As discussed by Saracco et al. (1999), $C_\eta$ is independent from the redshift of the source, since it is related to a metric size and is independent of the asymptotic profile. Brinchmann et al. (1998) on the contrary pointed out that the central concentration $C_{{\rm abr}}$defined by Abraham et al. (1994, 1996) is redshift-dependent. $C_{{\rm abr}}$ has been computed in order to classify our galaxies and compare our results with HDF-North. We tested the various parameters against apparent magnitude and checked any correlation with colours (Conselice et al. 2000). We selected two subsamples, composed respectively by galaxies with both B₄₅₀-V₆₀₆ and V₆₀₆-I₈₁₄ redder or bluer than a local elliptical or a local irregular galaxy. We used these subsamples as tracers of colours.
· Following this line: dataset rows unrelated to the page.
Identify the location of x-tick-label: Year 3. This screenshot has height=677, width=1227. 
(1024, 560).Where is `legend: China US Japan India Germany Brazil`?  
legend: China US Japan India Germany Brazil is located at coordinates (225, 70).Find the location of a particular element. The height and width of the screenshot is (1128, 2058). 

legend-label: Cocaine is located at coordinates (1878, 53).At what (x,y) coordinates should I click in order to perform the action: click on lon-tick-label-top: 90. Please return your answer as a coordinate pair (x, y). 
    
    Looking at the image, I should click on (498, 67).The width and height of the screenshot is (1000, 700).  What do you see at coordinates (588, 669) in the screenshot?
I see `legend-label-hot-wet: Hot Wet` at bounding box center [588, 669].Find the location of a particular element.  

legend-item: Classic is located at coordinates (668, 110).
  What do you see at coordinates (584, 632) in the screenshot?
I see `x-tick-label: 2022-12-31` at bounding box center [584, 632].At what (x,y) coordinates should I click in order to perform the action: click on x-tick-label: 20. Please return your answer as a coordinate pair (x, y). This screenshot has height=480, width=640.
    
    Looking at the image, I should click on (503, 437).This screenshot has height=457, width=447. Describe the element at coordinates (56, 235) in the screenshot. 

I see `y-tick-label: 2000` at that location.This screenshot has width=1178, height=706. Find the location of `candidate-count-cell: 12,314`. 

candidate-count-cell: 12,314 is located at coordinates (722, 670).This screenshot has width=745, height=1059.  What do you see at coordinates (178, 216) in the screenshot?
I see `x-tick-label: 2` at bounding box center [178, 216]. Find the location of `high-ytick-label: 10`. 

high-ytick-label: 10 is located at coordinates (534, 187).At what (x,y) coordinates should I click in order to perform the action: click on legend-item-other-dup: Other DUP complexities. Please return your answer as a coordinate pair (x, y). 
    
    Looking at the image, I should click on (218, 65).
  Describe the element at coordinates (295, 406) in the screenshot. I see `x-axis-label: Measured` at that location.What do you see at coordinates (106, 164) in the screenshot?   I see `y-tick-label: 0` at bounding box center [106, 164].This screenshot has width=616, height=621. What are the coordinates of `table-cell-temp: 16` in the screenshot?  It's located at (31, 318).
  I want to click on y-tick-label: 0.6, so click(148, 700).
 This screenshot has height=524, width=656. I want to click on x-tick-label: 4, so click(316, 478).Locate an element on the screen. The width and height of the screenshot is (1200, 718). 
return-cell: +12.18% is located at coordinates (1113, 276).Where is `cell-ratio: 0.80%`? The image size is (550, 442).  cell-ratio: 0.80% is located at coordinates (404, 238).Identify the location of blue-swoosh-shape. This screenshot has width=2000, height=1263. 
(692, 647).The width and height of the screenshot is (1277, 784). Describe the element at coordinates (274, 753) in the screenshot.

FLUX-ISO	FLUXERR-ISO	MAG-ISO	MAGERR-ISO	MTOT	MTOT-ERR	ISOAREA-IMAGE
0.354	0.0012	23.21	0.0037	23.17	0.1	1027
0.037	7.9E-4	25.64	0.022	25.61	0.1	338
0.024	4.3E-4	26.11	0.019	25.81	0.1	139
0.111	7.8E-4	24.47	0.007	24.32	0.1	470
0.035	6.2E-4	25.70	0.019	25.47	0.1	279
0.027	5.7E-4	25.99	0.023	25.78	0.1	236
0.125	8.0E-4	24.34	0.007	24.20	0.1	507

X-IMAGE	Y-IMAGE	ALPHA-J2000	DELTA-J2000	X2-IMAGE	Y2-IMAGE	ERRX2-IMAGE
270.59	1900.766	338.272981	-60.555908	47.9	25.41	0.0016
290.17	1569.351	338.272480	-60.559576	44.6	29.47	0.0252
304.80	1706.001	338.272175	-60.558062	8.2	11.51	0.0044
321.70	1995.368	338.271847	-60.554856	26.4	20.98	0.0023
372.10	1877.157	338.270679	-60.556161	27.9	15.58	0.0189
375.62	717.7169	338.270398	-60.568997	31.6	20.41	0.0026

ERRY2-IMAGE	A-IMAGE	B-IMAGE	ERRA-IMAGE	ERRB-IMAGE	FLAGS	CLASS-STAR
7.9E-4	7.08	4.81	0.041	0.02672239	0	0.91
0.018	6.69	5.40	0.15	0.1358412	2	2.2E-4
0.006	3.44	2.81	0.079	0.06579173	0	0.02
0.001	5.33	4.35	0.05	0.04017934	0	0.02
0.010	5.34	3.87	0.14	0.09491127	0	3.0E-4
0.0015	5.63	4.50	0.05	0.03895507	0	0.02

SN	B-V	THETA	MUTHETA	CM	C-ABR
133.95	0.53	0.1489	21.11	0.7708	0.663
25.60	0.43	0.4587	25.5	0.7479	0.211
25.55	-0.07	0.1899	24.12	0.7705	0.321
62.89	0.52	0.2793	23.38	0.7606	0.359
22.07	0.67	0.3213	25.08	0.7711	0.157
68.09	0.10	0.3192	23.46	0.7829	0.352

The asymmetry index (Fig. 9) seems not to be biased: the faintest sources are on the whole more symmetric than brighter ones, but the presence of asymmetric objects also in the last bins suggest this feature to be linked to the nature of these galaxies. The trend towards high symmetry may be due to the influence of noise, which makes the profile smoother.

The central concentration index $C_{{\rm abr}}$ defined by Abraham et al. (1994, 1996) seems to be biased against compact sources at faint magnitudes ( I₈₁₄>24.5), while $C_\eta$ does not correlate with apparent magnitude (Figs. 10-11).